Cardiologists call for AF screening program for elderly

Arrhythmia

By Sunalie Silva

11 May 2017

An international consortium of cardiologists is mounting a new push for governments to introduce national screening programs for atrial fibrillation in a bid to cut stroke and stroke-related death rates worldwide.

The move comes as the international collaboration, AF-Screen, including cardiologists, neurologists, GPs, health economists, nurses, pharmacists and patient support organisations from 33 countries, released its final recommendations following a lengthy review of the evidence carried out over two years.

In Australia, the benefits of such a program would be significant argues Professor of Cardiology at Concord Hospital and AF-Screen co-founder, Ben Freedman.

“If we managed to screen 75% of people aged over 65 and got 80% with AF on to medication, we’d prevent more than 250 strokes every year … Imagine seeing that the world over. Such a simple action to see so many lives spared from stroke.”

The white paper just published in Circulation calls for governments worldwide to introduce one-off screening for all older people, at age 65 or possibly older.

The group recommends running programs through GPs, pharmacies or in the community.
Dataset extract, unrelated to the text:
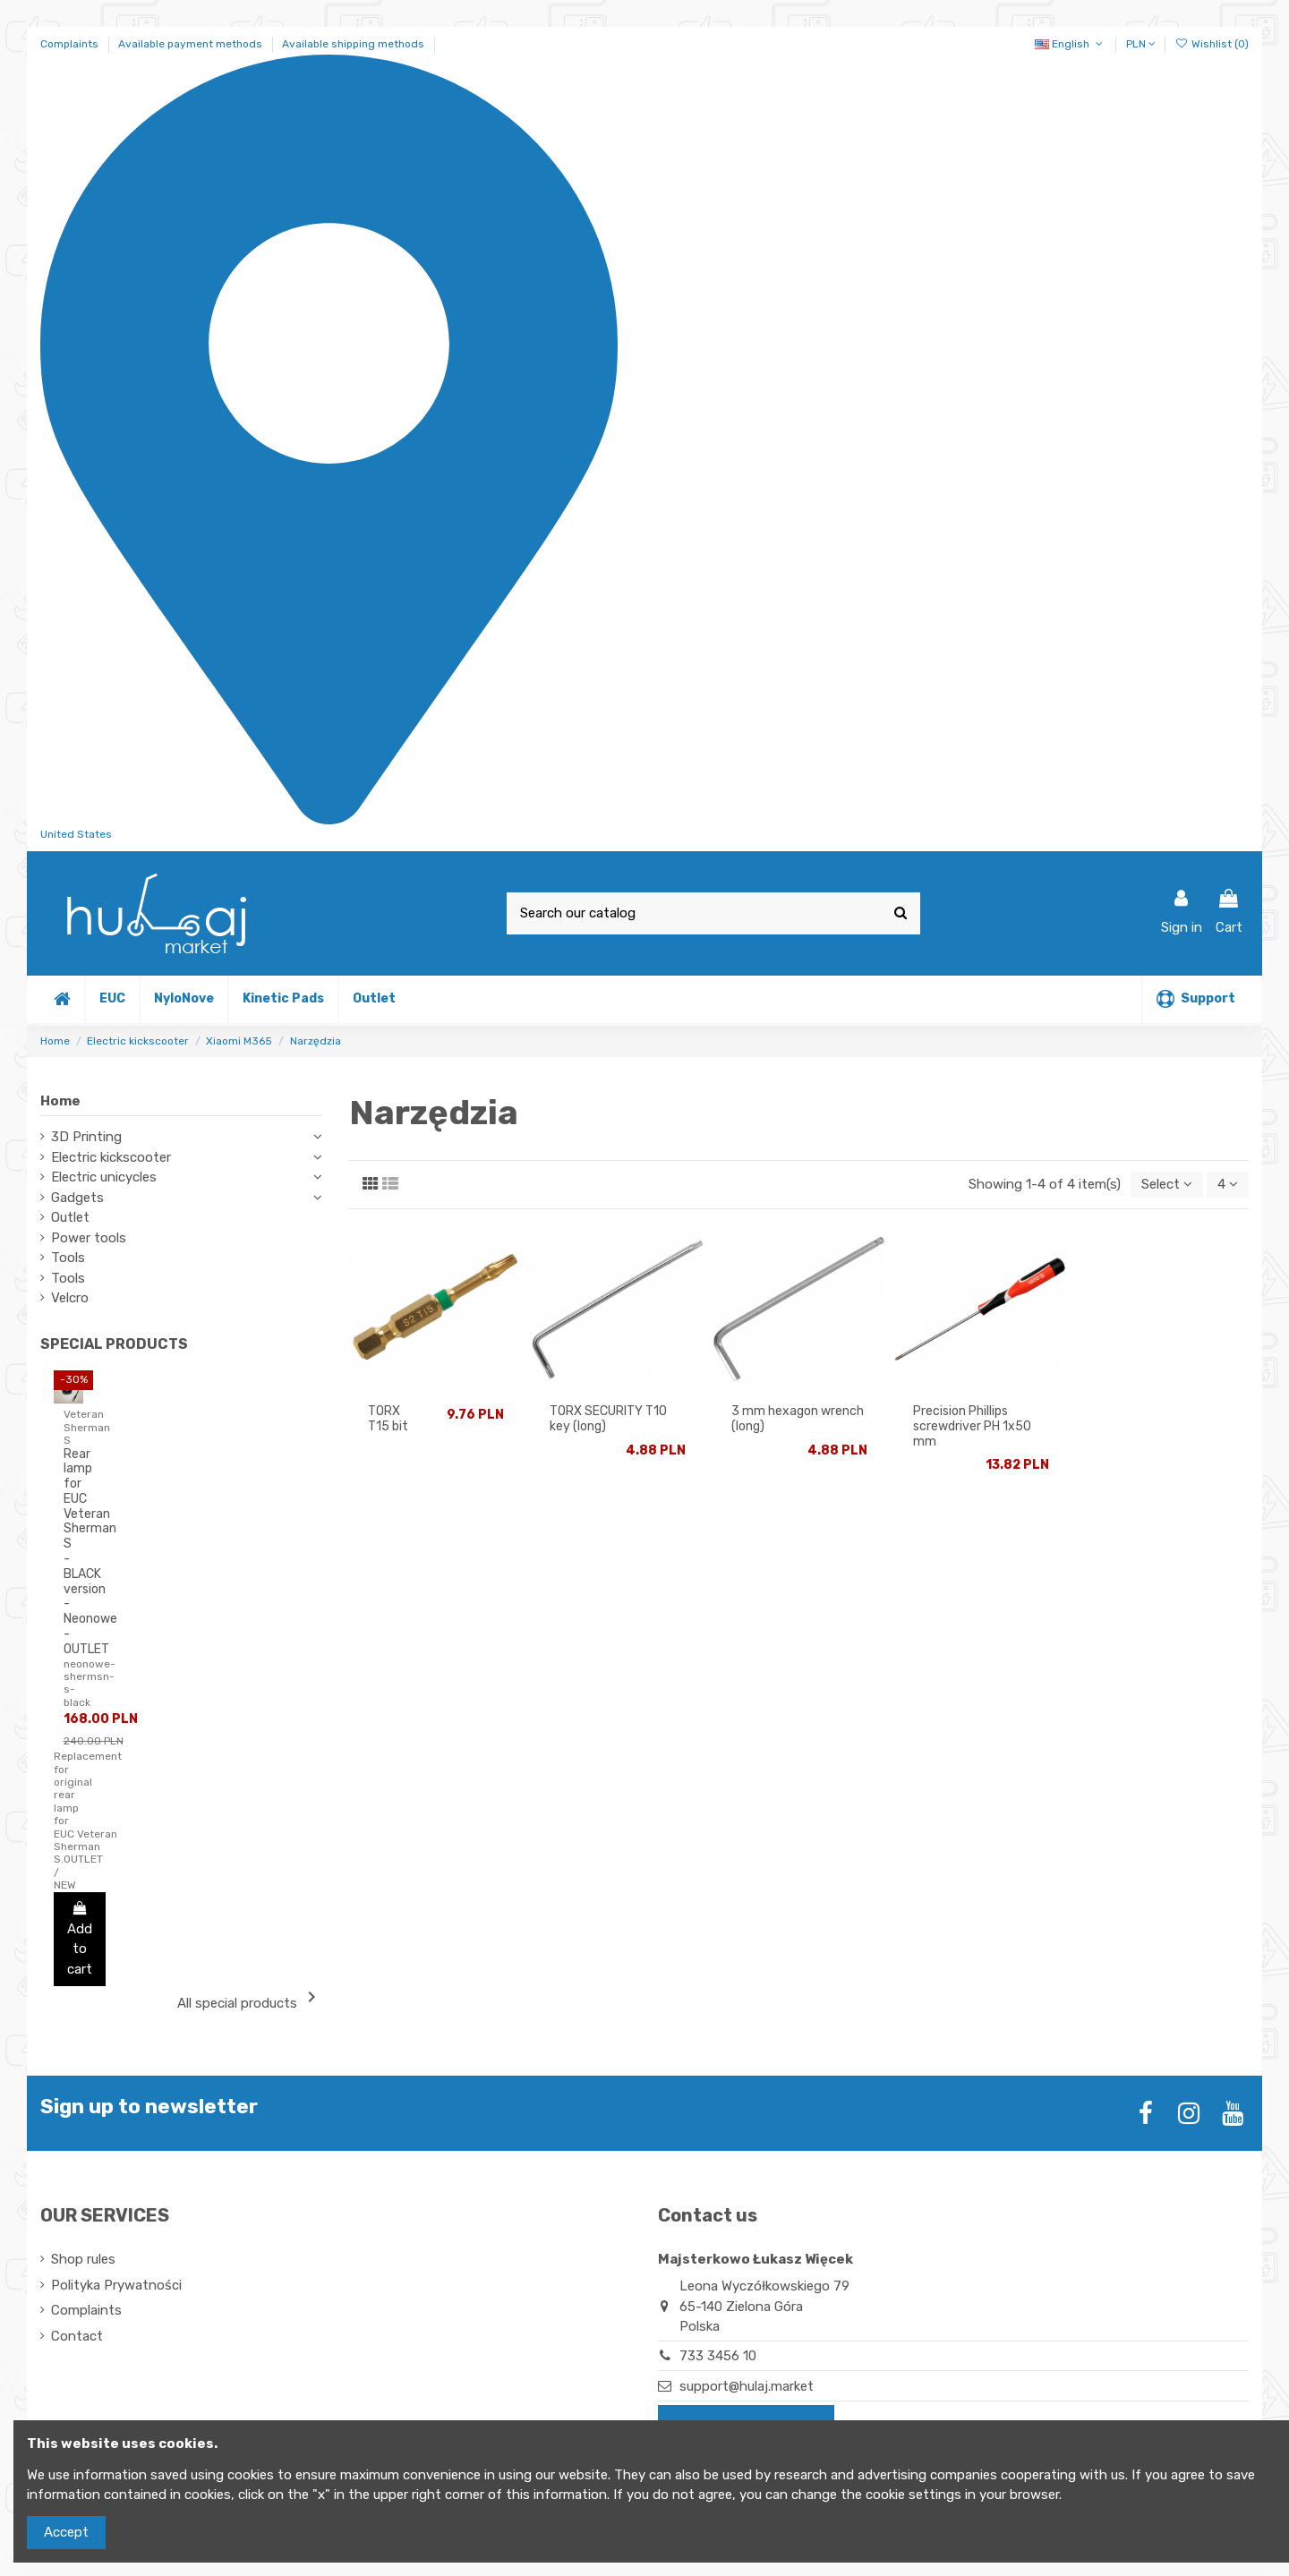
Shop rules (83, 2259)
Detection could be carried out with pulse checking, a blood pressure monitor or, ideally, a handheld ECG device, which they say offers a firm and rapid AF diagnosis and has the advantage of providing a verifiable ECG trace that guidelines require for diagnosis.

Repeated handheld ECG recordings taken with these devices have the diagnostic accuracy equivalent to standard event recorders, superior to 12-lead ECG and 24-hour Holter for paroxysmal AF successfully in large-scale AF screening studies, the group claims.
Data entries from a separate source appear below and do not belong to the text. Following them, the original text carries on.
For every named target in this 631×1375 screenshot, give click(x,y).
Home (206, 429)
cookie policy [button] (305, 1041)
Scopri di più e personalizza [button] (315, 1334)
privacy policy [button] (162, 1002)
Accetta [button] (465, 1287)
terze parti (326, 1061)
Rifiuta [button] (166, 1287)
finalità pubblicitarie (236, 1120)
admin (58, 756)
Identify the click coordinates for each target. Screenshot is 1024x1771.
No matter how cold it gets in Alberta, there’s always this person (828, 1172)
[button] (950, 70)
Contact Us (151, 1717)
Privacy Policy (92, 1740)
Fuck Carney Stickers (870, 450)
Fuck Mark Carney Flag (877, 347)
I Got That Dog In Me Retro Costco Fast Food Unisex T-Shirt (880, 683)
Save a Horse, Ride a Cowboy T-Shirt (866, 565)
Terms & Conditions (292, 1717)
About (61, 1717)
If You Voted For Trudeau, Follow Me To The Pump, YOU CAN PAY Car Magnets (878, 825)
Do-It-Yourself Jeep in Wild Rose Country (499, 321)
While it concedes that single-lead ECGs may not always show P-waves, the group argues that the advantages of a routine screening program using these devices outweigh the limitations.
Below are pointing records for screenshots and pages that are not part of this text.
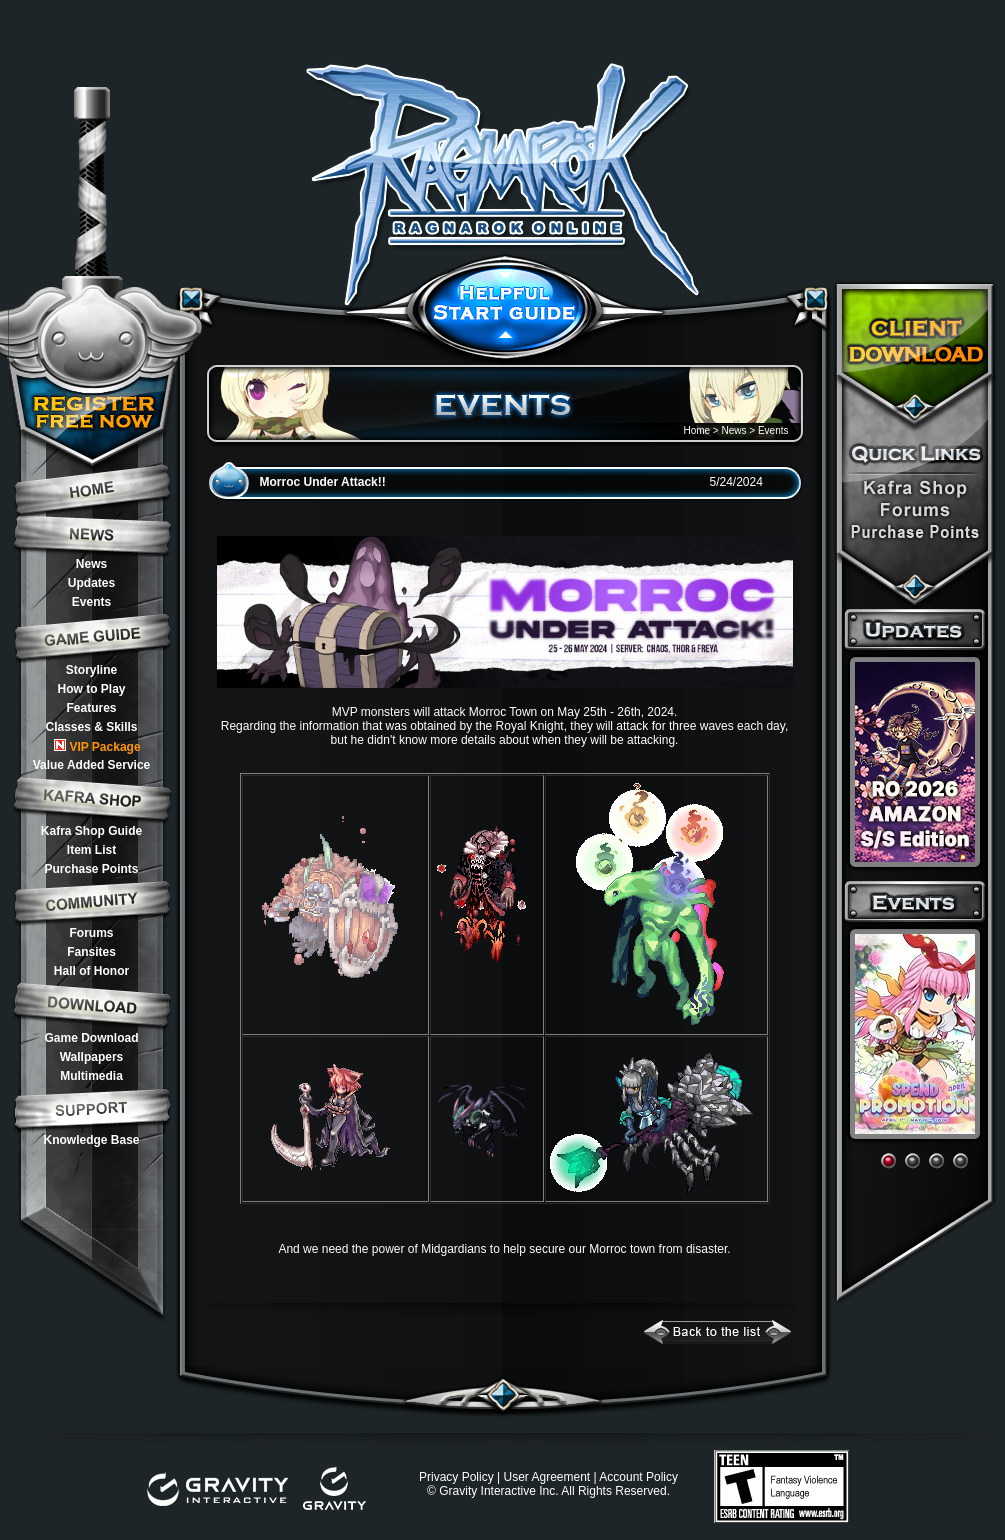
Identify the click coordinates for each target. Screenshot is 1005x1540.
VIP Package (97, 746)
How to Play (91, 689)
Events (91, 602)
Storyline (91, 670)
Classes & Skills (91, 727)
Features (91, 708)
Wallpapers (92, 1057)
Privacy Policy (456, 1477)
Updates (91, 583)
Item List (91, 850)
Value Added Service (92, 765)
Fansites (91, 952)
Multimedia (91, 1076)
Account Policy (638, 1477)
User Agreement (546, 1477)
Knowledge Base (91, 1140)
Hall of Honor (91, 971)
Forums (91, 933)
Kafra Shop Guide (91, 831)
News (91, 564)
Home (696, 430)
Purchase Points (91, 869)
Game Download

AF-Screen has also called for doctors to adopt a default position of prescribing anticoagulants to all patients with asymptomatic AF unless they are identified as low risk.

Writing in the paper, Professor Freedman argues that screen-detected AF, found at a single time point or by twice-daily ECG recordings over 2 weeks in higher risk people, is not a benign condition.

Combined with additional stroke factors, asymptomatic AF carries enough risk of stroke to justify anticoagulation.

But Director of National Heart Foundation, Professor Garry Jennings said the evidence about who to screen and at which time points remains unclear.

“Nobody questions that AF is an important cause of stroke – and probably more stroke than we previously realised – but screening is not something to be embarked upon lightly.

Unless you’ve got the right systems in place to make sure that the right things happen when something is picked up then you can actually do harm,” he told the limbic referring to one particular recommendation in the white paper, which said there is already a “strong case” for implementing AF screening now while large randomised outcomes studies could run alongside the program to “strengthen the evidence base.”

He also said that the single time-point screen would likely miss a lot of people at risk of AF.

“Clearly we need much better ways of assessing risk of stroke beyond the ECG to know how to target a screening program to get a better pick up rate. We need bigger and better studies looking at how we can refine our approach to picking up AF before we introduce a screening a program.”

In the meantime Professor Jennings said there could be a role for opportunistic screening.

“The case for opportunistic screening is strengthening. The evidence is that people with asymptomatic AF who are picked up opportunistically are just as likely to have a stroke as people who present with clinical symptoms.

“The fact is, we screen for much less likely conditions, prostate cancer for example, with tests that have much less predictive value than an ECG for AF.”